Shiff’s ancestors, particularly on her paternal mother’s side, all worked in the needle trade (the garment industry) when they immigrated to America from Poland in the 1920s. A significant proportion of immigrant Jews in the United States, particularly in cities like New York, were employed in this industry.
Shiff wanted to pay tribute to the hard labour her ancestors had undertook in order to survive. It was low paying work, even though the International Ladies' Garment Workers' Union had been established in 1900. The factories in which they worked were known as sweatshops. Within these sweatshops individuals had to endure inhumane conditions.
Shiff’s thesis project required her to use a found object. Her sculpture class at The Museum School made a trip to the Singer sewing factory in Lowell, Massachusetts, which was still in operation. The factory used hundreds of automated looms, which meant that each sewing machine could act independently without the need for an individual to operate it. At this factory, one room was piled with hundreds of chairs on offer to give away, so Shiff took a few of these chairs all with the name Singer printed on the back of each wooden seat.
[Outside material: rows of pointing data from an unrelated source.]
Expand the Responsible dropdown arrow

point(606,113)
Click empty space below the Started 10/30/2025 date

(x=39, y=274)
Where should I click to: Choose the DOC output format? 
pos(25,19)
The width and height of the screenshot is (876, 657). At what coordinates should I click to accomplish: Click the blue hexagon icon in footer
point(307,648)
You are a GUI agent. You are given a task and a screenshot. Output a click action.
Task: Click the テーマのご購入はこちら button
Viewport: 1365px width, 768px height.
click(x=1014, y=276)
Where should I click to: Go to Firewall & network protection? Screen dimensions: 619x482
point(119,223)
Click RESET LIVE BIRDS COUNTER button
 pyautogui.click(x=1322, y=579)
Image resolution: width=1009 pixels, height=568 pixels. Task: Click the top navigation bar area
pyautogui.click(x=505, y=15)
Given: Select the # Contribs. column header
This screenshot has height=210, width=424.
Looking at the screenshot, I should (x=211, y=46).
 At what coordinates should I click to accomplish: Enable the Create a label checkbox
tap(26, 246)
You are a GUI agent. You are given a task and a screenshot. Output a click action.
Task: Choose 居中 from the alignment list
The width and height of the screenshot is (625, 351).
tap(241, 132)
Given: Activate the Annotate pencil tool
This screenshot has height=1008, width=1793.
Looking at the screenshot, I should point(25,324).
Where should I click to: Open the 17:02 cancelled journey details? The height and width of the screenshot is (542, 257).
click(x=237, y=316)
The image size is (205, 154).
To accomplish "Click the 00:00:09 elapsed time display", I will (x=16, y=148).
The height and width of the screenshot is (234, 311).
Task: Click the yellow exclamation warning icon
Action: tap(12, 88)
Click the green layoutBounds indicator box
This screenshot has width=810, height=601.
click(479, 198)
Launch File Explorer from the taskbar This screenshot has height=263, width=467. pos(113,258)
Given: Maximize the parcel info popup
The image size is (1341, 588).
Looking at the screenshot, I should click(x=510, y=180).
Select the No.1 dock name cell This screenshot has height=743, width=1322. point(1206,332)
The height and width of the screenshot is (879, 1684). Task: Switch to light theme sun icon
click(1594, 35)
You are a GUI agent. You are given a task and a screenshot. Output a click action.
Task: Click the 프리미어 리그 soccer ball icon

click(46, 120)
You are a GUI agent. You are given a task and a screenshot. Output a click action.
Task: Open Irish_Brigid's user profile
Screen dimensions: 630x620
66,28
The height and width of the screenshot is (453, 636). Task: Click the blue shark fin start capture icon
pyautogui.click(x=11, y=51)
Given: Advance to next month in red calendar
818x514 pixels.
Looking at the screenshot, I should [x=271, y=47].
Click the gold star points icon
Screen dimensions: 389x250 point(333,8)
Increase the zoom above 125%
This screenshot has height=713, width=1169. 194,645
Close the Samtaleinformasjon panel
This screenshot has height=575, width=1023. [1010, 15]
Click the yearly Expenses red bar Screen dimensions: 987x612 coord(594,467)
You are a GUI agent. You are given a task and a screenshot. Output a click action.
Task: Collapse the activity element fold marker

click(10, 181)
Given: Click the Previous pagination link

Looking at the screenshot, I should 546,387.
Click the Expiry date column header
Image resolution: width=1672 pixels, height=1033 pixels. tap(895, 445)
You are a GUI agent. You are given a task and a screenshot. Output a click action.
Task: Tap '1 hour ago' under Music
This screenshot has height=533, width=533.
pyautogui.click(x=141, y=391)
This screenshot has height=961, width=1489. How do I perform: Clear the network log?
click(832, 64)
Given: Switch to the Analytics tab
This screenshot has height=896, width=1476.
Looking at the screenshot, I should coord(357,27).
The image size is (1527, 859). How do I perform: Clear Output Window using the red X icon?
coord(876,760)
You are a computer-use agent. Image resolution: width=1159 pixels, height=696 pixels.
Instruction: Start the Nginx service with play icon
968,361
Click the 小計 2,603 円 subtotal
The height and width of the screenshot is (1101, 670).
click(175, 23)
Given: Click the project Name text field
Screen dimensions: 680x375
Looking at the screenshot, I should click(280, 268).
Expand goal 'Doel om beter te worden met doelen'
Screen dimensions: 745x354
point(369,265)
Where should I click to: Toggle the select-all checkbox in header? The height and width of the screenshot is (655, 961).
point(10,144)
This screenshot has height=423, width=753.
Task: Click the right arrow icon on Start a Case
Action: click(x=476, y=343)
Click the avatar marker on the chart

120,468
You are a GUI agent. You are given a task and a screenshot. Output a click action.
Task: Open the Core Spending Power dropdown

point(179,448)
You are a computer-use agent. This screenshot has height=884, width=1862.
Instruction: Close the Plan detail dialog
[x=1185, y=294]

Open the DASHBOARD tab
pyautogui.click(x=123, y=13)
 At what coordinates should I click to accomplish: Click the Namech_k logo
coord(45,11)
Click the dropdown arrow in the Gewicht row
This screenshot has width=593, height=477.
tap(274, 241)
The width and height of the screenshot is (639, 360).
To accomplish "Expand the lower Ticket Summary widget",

To create her piece, Shiff put a motor onto one of these chairs to make it spin. She welded eighteen three foot tall needles out of steel and thread these needles with large surges (spools) of white and red thread that sat on the ground. She wound the thread around the chair and then let the chair do its work; it accumulated the thread around its body as it spun. The chair got heavier and heavier as it collected more and more thread, and the added weight made the chair rock back and forth, which animated it. The heavier the chair got, the slower it turned until, finally, it could labour no more, and came to a complete halt.
The needles surrounding the chair served as a metaphorical cage which referenced the cage that many women found themselves in with respect to low-paying, hard work that seemed to imprison them. Shiff enclosed the chair, its needles and thread into a room that each visitor had to enter. Shiff then cast a shadow onto the back wall so that the shadow of the chair and needles appeared larger than life. While the chair spun, it began to form what looked like the belly of a pregnant woman.
Thus, the appearance of the chair’s shadow doubled the meaning of the word labour: women’s labour through their work and the labour of child birth. In this way, the Pink Ghetto installation was born.